The UK's medicines regulator on Thursday approved a new antibody treatment against COVID-19, which it believes will also be effective against new variants such as Omicron.
The medicines and healthcare products regulatory agency said Xevudy or Sotrovimab is for people with mild to moderate COVID-19 who are at high risk of developing severe disease.
Developed by GSK and Vir Biotechnology, Sotrovimab is a single monoclonal antibody and the drug works by binding to the spike protein on the outside of the COVID-19 virus.
This in turn prevents the virus from attaching to and entering human cells, so that it cannot replicate in the body.
“I am pleased to say that we now have another safe and effective COVID-19 treatment, Xevudy (Sotrovimab), for those at risk of developing severe illness,” said Dr June Raine, MHRA chief executive.
“This is yet another therapeutic that has been shown to be effective at protecting those most vulnerable to COVID-19, and signals another significant step forward in our fight against this devastating disease. With no compromises on quality, safety and effectiveness, the public can trust that the MHRA have conducted a robust and thorough assessment of all the available data,” she said.
Sotrovimab is administered by intravenous infusion over 30 minutes and is approved for individuals aged 12 and above who weigh more than 40 kg.
The MHRA said 'it is too early to know' whether the Omicron variant has any impact on Sotrovimab's effectiveness, but they plan to work with the manufacturers to establish this.
But based on preliminary lab studies, researchers say the drug targets a part of the spike protein of the virus that has not yet undergone big changes or mutations, meaning it should work well against all variants.
In a clinical trial, a single dose of the monoclonal antibody was found to reduce the risk of hospitalisation and death by 79 per cent in high-risk adults with symptomatic COVID-19 infection.

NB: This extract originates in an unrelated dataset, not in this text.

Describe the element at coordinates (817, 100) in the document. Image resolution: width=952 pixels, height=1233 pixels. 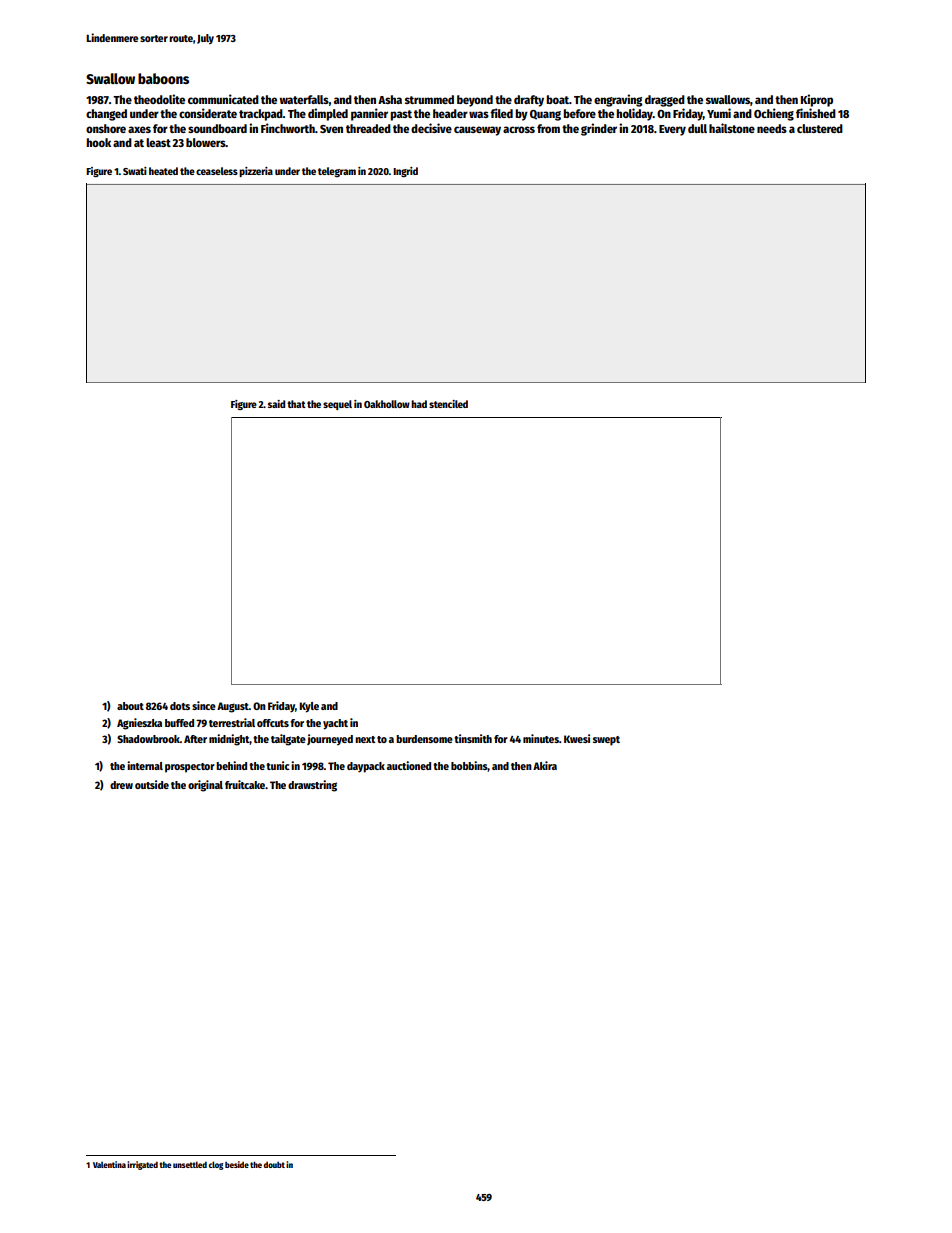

Based on the clinical trial data, Sotrovimab is most effective when taken during the early stages of infection and so the MHRA recommends its use as soon as possible and within five days of symptom onset.
“When administered in the early stages of infection, Sotrovimab was found to be effective at reducing the risk of hospitalisation and death in high-risk individuals with symptomatic COVID-19. Based on the data reviewed by the Commission and its expert group, it is clear Sotrovimab is another safe and effective treatment to help us in our fight against COVID-19,” said Professor Sir Munir Pirmohamed, chair of the UK's commission on human medicines.
Like Molnupiravir, which is an antiviral pill treatment in use, the new therapy has been authorised for use in people who have mild to moderate COVID-19 infection and at least one risk factor for developing severe illness. Such risk factors include obesity, older age groups of 60 and above, diabetes mellitus, or heart disease.
The MHRA reiterated that Sotrovimab is not intended to be used as a substitute for vaccination against COVID-19.
Following the approval, the UK's National Health Service will confirm how this COVID-19 treatment will be deployed to patients.